Raphael 14/11/2016"Deus, um delírio", acho um barato este título. Quando me deparei com um livro de 500 páginas escritas por um ateu, logo me veio à mente uma frase famosa na filosofia: "o quanto de verdade você consegue suportar?". Pois esse autor, pensei, deve falar um monte de verdades desconfortantes neste livro. Digo desconfortantes porque a religião, realmente, serve como um analgésico para remediar a dureza e a falta de sentido na vida das pessoas. E os ateus, de forma bastante corajosa, devem buscar a reconciliação com a realidade através de outros meios. Mais sólidos, digamos.
Ateus, em geral, não perdem seu tempo discutindo religião. Richard Dawkins, por outro lado, é bastante combativo e faz um ataque sistematizado às religiões e a concepção de um deus transcendente criador do universo. O livro é dividido em dez capítulos e ele trata das diversas concepções de deus na filosofia, a origem das religiões e da moralidade, faz uma análise bem crítica e contundente das escrituras sagradas e, é claro, fala bastante de ciência biológica, notadamente sobre a teoria da evolução, sua especialidade.
O livro, em suma, gira em torno disso. O autor é MUITO persuasivo, até demais em alguns momentos, o que revela sua paixão em defender o seu ponto de vista. A extrema parcialidade do autor não é bem vista por muitos de seus leitores e eu faço parte do grupo de pessoas que pensa assim. Essa característica, no entanto, não torna o livro ruim. Nesse sentido, gostaria de pontuar algumas considerações e argumentos que eu gostei bastante e achei que foram destacados:
1-A mirabolante estrutura transcendental sustentada pela igreja católica que cataloga mais de 500 santos. O papa João Paulo II, certa vez, sofreu um atentado e foi baleado. Após ser salvo por uma equipe de diversos médicos, atribuiu a sua sobrevivência às mãos de Nossa senhora de Fátima que, segundo ele, "guiou" o projétil para que o tiro não fosse fatal. Dawkins, de forma pertinente, questiona: Por que nossa Senhora de Fátima, em específico?
2-Qual a diferença entre uma pessoa que acredita de verdade que conversa com Deus e um esquizofrênico? (o autor responde).

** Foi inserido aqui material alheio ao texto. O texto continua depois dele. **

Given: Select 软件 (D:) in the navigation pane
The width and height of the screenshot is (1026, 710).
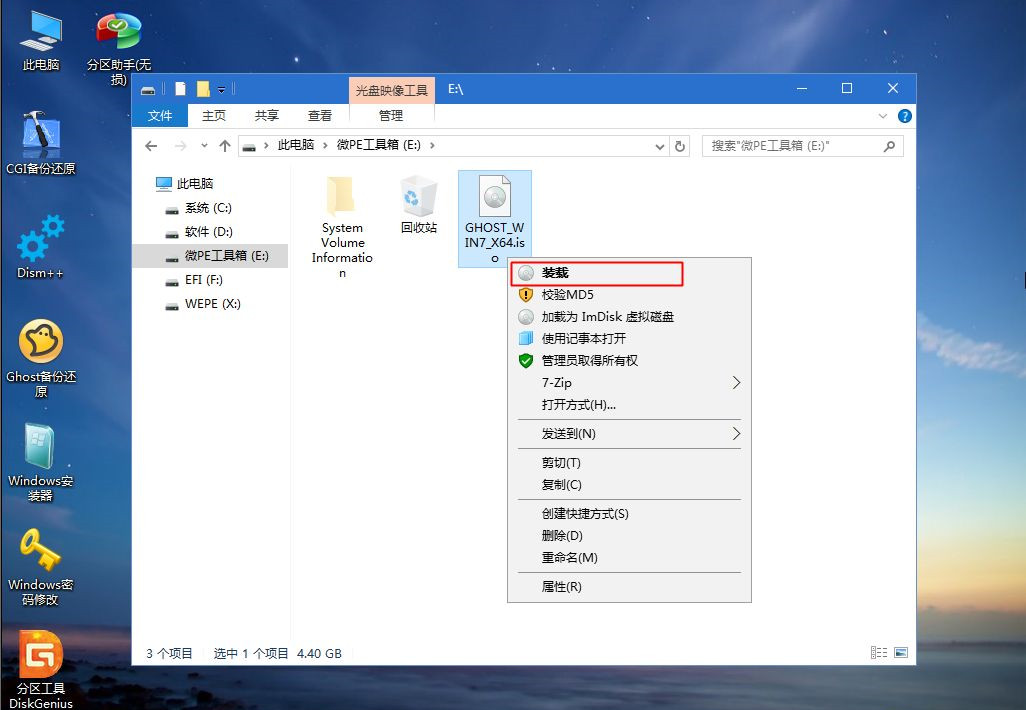Looking at the screenshot, I should point(207,231).
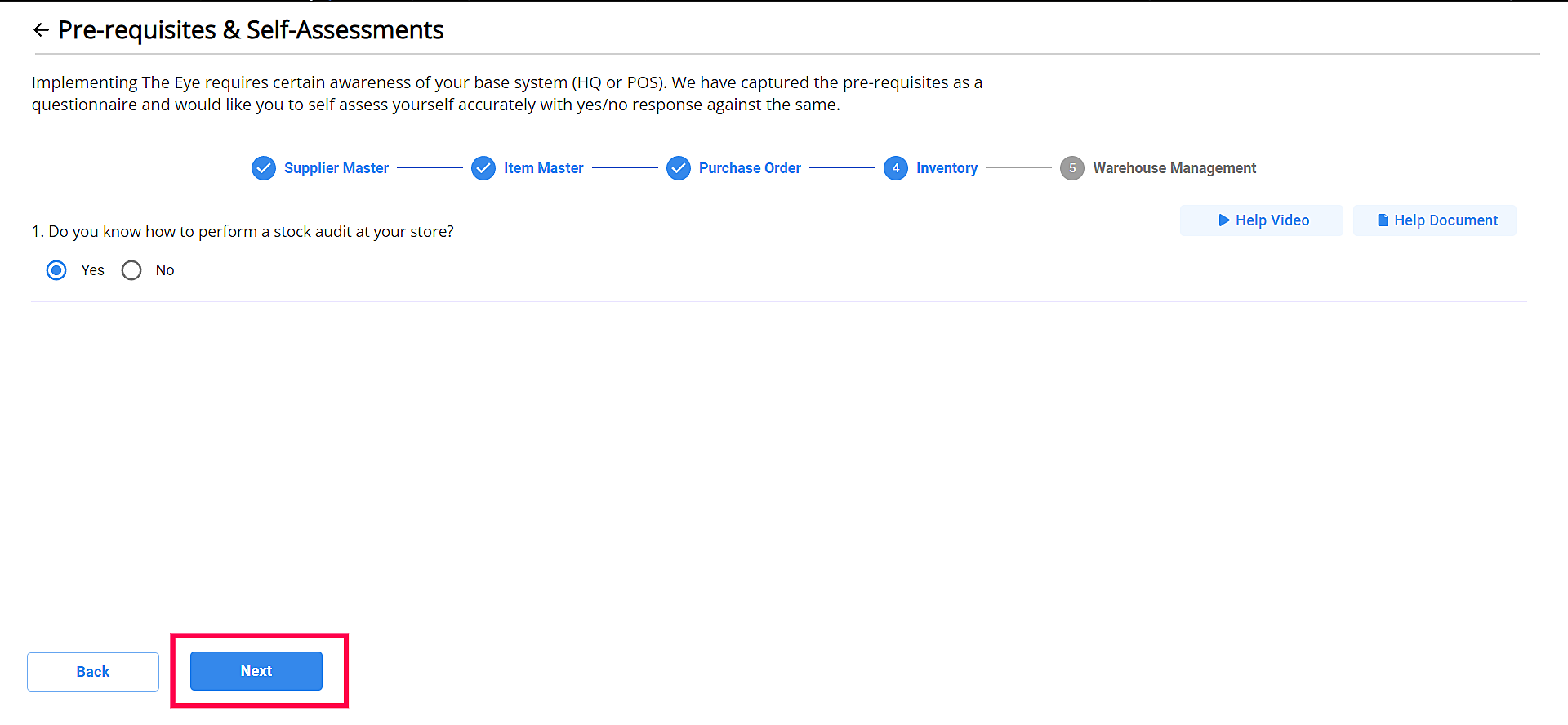Jump to the Warehouse Management step label
This screenshot has width=1568, height=725.
point(1174,168)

3-C.S. Lewis, certa vez, disse que Jesus, ao alegar ser filho de Deus, das três, uma: ou era Louco, Mau ou Deus, de fato. Dawkins acrescenta uma quarta opção: a de que Ele estivesse honestamente enganado. (!!!)
4-A canonização e os evangelhos apócrifos. Quais foram os critérios, de fato? Há algo a ser escondido nos apócrifos? O autor trata desse assunto e confirma que, de fato, quem mais conhece das escrituras são os ateus.
5-A aposta de Pascal (na dúvida, melhor crer em Deus pra não queimar a eternidade no inferno, caso ele exista) e a coragem e honestidade do cientista. O projetista do universo não seria, de certa forma, um cientista? Deus valorizaria mais uma crença desonesta (conforme Pascal) do que o ceticismo honesto?
6-Deus, como projetista, não traz respostas para questões existenciais. Pelo contrário, ele suscita mais perguntas (quem O criou?). Reflita um pouco sobre isso.
7-A zona cachinhos dourados, local adequado que o planeta deve estar para abrigar qualquer tipo de vida, e outras questões científicas interessantes como, por exemplo, a ideia da religião como subproduto psicológico ensejado pela evolução através de uma espécie de "erro no caminho".
8-As histórias horrendas do velho testamento e a bíblia como fonte da moralidade. Não vou entrar em pormenores, mas o velho testamento fornece um prato cheio para as críticas do autor. E ele deita e rola (embora reconheça, depois, que Jesus seja um bom moralista).
Isso só para citar alguns exemplos que me vieram à mente após a leitura. O livro todo é recheado de argumentos fortes. Bastante esclarecedor. No mais, gostaria de pontuar também a reflexão sobre a moral do ateu. Precisamos de Deus para sermos pessoas boas? Nessa perspectiva, o autor nos apresenta os dez mandamentos do ateu para ressaltar o óbvio: não, não precisamos.
Richard Dawkins, biólogo, fala muito sobre ciência neste livro (o que é natural para quem está refutando concepções religiosas) e ele pressupõe que o leitor já tenha tido algum tipo de contato com o assunto (isso acontece também no "Relojoeiro Cego"). Sugiro, portanto, que para um primeiro contato com o autor, leiam "A Magia da Realidade", que é uma espécie de enciclopédia e explica conceitos básicos com uma didática impecável. É gostoso aprender com o professor Dawkins.